Criminalizes disclosing or threatening to disclose explicit synthetic media without consent if it causes distress, is intended to harass, or is used for blackmail. Defines terms, provides penalties, and exemptions. Excludes certain services from liability unless they aid disclosure of explicit synthetic material.
Analysis summaries, actor details, and coverage mappings were LLM-classified and may contain errors.
This is a binding state statute enacted by the Idaho Legislature with criminal penalties, enforcement mechanisms, and mandatory legal obligations.
The document has good coverage of approximately 5-6 subdomains, with strong focus on malicious actors (4.1, 4.3), privacy compromise (2.1), toxic content exposure (1.2), and misinformation (3.1). Coverage is concentrated in malicious use, privacy violations, and content-related harms from synthetic media.
This legislation does not target specific economic sectors but rather regulates individual conduct involving explicit synthetic media across all sectors. The exemptions for interactive computer services, information services, and telecommunication services indicate some governance of the Information sector, though primarily to exclude liability rather than impose obligations.
The document does not explicitly address specific AI lifecycle stages but focuses on the deployment and use of AI-generated synthetic media. It primarily regulates the disclosure and possession of explicit synthetic media created using AI, which relates most closely to the Deploy and Operate stages.
The document explicitly mentions AI as a technical means for creating synthetic media. It does not distinguish between different types of AI (frontier, general purpose, task-specific, etc.) or mention compute thresholds, foundation models, or open-weight models. The focus is on generative AI capabilities that create realistic synthetic media.
Idaho State Legislature
The document is enacted by the Legislature of the State of Idaho, as stated in the enactment clause.
As a criminal statute, enforcement is conducted by Idaho's criminal justice system including prosecutors, law enforcement, and courts who have authority to investigate, prosecute, and adjudicate violations.

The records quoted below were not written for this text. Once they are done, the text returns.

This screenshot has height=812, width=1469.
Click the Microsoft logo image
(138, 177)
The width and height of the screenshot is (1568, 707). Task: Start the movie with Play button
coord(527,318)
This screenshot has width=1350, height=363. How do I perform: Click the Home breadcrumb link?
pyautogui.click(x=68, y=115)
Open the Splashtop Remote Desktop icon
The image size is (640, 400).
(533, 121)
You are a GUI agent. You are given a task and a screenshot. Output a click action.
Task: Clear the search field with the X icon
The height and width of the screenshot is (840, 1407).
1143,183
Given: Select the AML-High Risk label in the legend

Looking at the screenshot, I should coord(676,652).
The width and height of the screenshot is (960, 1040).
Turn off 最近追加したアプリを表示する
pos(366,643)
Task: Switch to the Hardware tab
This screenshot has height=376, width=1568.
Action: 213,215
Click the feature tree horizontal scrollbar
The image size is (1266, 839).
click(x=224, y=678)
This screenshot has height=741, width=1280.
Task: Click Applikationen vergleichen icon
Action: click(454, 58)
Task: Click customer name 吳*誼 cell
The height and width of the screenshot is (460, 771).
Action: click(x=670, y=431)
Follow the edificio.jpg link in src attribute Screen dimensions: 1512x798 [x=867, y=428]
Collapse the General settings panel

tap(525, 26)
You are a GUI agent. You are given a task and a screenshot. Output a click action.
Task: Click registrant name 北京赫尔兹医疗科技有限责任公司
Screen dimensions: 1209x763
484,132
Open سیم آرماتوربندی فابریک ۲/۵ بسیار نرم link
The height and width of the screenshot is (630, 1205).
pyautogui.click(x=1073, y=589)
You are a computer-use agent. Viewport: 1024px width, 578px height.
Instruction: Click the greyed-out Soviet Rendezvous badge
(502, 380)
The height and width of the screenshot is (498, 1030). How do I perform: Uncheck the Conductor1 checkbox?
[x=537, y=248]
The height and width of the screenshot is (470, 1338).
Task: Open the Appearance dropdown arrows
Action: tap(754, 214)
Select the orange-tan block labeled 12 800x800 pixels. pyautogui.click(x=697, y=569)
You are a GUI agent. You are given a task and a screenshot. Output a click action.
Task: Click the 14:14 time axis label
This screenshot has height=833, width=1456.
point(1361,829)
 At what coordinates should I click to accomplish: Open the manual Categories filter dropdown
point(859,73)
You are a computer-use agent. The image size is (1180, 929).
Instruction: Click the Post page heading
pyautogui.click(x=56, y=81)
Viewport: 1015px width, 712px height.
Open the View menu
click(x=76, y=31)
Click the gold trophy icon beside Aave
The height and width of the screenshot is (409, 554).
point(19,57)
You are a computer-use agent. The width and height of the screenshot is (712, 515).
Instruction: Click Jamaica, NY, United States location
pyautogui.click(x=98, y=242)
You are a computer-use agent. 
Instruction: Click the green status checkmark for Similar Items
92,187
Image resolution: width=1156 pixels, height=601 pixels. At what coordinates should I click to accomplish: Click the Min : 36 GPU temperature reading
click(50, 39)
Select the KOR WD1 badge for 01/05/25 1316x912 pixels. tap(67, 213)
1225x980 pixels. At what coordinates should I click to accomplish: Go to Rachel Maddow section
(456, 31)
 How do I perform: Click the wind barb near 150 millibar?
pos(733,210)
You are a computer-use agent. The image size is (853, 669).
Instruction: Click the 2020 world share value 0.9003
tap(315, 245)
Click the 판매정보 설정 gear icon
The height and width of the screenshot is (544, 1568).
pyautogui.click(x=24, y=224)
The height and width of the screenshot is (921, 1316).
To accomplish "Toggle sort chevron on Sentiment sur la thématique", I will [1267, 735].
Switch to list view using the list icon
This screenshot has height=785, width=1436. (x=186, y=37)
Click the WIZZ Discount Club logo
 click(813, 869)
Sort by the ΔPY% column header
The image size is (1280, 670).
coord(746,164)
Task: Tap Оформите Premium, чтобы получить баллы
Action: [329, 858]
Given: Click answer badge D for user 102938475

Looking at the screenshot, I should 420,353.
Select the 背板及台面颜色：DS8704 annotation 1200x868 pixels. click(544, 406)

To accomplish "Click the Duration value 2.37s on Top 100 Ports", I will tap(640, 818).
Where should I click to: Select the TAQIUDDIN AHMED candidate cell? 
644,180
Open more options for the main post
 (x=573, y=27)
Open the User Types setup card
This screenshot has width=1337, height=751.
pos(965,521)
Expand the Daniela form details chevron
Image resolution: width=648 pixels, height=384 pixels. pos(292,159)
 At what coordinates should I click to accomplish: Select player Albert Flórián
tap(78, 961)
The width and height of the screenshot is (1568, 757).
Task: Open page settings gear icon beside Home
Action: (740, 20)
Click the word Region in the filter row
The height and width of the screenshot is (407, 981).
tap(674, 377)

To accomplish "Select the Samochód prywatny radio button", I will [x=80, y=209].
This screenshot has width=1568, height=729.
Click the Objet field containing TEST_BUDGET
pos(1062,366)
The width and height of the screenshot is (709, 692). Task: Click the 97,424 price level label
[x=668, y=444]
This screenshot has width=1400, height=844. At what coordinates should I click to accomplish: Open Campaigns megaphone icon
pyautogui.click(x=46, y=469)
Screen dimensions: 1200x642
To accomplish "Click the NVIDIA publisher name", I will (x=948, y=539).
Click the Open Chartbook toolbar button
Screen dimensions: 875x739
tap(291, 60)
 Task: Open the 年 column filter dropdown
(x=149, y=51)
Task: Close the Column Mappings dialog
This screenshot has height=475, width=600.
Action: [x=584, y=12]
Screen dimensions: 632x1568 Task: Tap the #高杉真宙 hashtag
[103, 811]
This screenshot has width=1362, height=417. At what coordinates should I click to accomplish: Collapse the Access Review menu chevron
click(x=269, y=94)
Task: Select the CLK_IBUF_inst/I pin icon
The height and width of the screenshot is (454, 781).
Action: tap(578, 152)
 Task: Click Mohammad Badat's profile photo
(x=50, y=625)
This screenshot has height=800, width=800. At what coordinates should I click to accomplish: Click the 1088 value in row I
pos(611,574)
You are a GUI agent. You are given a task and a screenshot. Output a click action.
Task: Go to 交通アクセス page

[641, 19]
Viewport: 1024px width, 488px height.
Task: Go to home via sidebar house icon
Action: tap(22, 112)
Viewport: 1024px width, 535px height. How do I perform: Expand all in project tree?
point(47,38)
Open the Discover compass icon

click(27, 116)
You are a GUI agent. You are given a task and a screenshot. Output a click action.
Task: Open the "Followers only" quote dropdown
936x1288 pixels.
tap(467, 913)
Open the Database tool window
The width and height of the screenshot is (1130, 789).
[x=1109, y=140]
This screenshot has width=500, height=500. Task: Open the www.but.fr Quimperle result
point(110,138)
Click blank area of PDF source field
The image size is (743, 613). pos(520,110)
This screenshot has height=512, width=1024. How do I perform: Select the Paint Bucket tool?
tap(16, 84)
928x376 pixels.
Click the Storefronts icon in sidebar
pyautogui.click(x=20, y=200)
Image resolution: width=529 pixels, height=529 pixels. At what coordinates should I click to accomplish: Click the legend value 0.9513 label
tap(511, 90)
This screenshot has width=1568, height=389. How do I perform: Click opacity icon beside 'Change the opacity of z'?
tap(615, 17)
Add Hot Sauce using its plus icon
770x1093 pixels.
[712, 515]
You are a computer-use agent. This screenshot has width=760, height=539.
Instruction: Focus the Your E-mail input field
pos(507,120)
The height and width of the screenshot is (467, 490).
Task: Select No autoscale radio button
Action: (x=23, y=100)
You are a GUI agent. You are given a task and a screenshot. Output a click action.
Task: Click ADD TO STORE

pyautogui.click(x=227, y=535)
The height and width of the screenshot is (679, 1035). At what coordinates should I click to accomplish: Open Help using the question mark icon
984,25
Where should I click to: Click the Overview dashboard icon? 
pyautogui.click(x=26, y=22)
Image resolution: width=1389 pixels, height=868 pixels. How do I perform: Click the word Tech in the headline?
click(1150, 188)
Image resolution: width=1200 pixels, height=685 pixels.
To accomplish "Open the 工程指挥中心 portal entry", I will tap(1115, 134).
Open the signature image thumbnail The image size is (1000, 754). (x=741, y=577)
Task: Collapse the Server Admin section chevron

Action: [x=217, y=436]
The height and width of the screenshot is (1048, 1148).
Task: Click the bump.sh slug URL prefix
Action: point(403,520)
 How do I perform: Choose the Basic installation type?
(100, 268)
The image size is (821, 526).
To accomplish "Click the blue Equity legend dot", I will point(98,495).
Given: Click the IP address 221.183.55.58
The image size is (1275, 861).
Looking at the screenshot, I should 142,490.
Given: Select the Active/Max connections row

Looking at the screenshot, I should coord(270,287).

Monitoring is implicit through the criminal justice system's ongoing enforcement activities, including law enforcement investigations and prosecutorial oversight of violations.
The law targets any person who knowingly discloses explicit synthetic media, which could include AI developers who create such content, users who deploy or share it, and the identifiable individuals portrayed who are affected stakeholders. The law also exempts certain service providers unless they intentionally aid disclosure.